In 1987, Wolff began writing college introductory astronomy textbooks with astronomer David Morrison and later added Andrew Fraknoi, former Executive Officer of the Astronomical Society of the Pacific, to their team. Together, the three scholars produced "Voyages through the Universe," later also issued in two volumes as Voyages to the Stars and Galaxies and Voyages to the Planets. In 2017, the three of them produced a free, on-line introductory textbook "Astronomy" for the non-profit OpenStax project. Other books authored by Wolff include The Boundless Universe: Astronomy in the New Age of Discovery and The A-Type Stars – Problems and Perspectives (1983).

In 2002, Wolff co-founded the Astronomy Education Review, the first online peer-reviewed astronomy journal for researchers and educators.
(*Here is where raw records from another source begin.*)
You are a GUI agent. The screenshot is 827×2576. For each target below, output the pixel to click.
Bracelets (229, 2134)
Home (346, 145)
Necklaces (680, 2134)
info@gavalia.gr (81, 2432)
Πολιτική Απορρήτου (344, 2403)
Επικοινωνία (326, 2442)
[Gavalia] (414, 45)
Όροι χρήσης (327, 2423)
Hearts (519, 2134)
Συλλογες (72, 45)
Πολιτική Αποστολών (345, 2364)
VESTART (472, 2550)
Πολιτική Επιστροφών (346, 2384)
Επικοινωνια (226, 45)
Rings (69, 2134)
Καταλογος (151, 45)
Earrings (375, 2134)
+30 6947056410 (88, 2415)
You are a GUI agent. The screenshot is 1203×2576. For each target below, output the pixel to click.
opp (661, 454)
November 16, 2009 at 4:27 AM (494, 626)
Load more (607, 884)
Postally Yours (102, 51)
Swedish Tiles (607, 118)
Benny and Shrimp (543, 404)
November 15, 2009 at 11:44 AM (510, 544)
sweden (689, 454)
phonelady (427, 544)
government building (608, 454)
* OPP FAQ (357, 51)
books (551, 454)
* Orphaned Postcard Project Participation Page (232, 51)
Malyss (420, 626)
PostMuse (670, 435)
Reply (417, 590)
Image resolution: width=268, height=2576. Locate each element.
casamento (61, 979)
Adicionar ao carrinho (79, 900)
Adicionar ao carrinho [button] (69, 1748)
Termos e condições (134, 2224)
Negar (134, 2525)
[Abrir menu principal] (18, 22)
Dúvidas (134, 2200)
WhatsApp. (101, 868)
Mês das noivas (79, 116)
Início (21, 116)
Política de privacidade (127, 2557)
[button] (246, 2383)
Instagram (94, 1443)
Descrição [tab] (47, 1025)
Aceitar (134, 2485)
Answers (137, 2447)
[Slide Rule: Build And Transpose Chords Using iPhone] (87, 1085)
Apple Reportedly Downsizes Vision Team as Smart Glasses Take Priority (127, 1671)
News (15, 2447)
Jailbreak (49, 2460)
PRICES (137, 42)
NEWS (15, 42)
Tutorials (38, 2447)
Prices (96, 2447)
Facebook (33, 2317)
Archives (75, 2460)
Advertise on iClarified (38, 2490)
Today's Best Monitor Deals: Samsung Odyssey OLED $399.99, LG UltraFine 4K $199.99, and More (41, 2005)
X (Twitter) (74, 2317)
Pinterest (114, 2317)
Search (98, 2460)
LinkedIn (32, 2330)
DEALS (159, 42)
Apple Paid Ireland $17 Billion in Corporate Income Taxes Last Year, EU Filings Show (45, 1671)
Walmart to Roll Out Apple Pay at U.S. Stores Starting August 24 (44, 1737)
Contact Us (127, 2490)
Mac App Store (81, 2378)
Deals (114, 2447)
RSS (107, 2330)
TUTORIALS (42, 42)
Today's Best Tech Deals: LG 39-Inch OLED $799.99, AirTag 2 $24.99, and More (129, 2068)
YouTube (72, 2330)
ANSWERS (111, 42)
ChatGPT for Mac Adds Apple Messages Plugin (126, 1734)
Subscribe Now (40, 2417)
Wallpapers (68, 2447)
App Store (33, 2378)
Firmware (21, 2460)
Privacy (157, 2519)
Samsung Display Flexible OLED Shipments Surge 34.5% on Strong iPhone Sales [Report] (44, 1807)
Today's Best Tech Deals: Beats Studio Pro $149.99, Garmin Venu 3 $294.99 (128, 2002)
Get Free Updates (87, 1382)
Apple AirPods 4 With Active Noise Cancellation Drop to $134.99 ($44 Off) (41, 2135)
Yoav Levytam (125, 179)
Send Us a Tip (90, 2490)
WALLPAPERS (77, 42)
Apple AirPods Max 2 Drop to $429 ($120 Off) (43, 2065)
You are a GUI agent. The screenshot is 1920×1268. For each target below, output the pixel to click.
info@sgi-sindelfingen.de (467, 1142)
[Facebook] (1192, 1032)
The journal was published through the American Astronomical Society and was edited by Wolff and fellow astronomer Andrew Fraknoi. Wolff has also co-authored several proposals including a four volume proposal for the Gemini 8-Meter Telescope which took two years to complete.

== Awards and recognition ==
In 2006, the American Astronomy Society awarded Wolff with the 2006 Education Prize for her consistent dedication to astronomy and space sciences and leadership skills.

In 2020 she was elected a Legacy Fellow of the American Astronomical Society.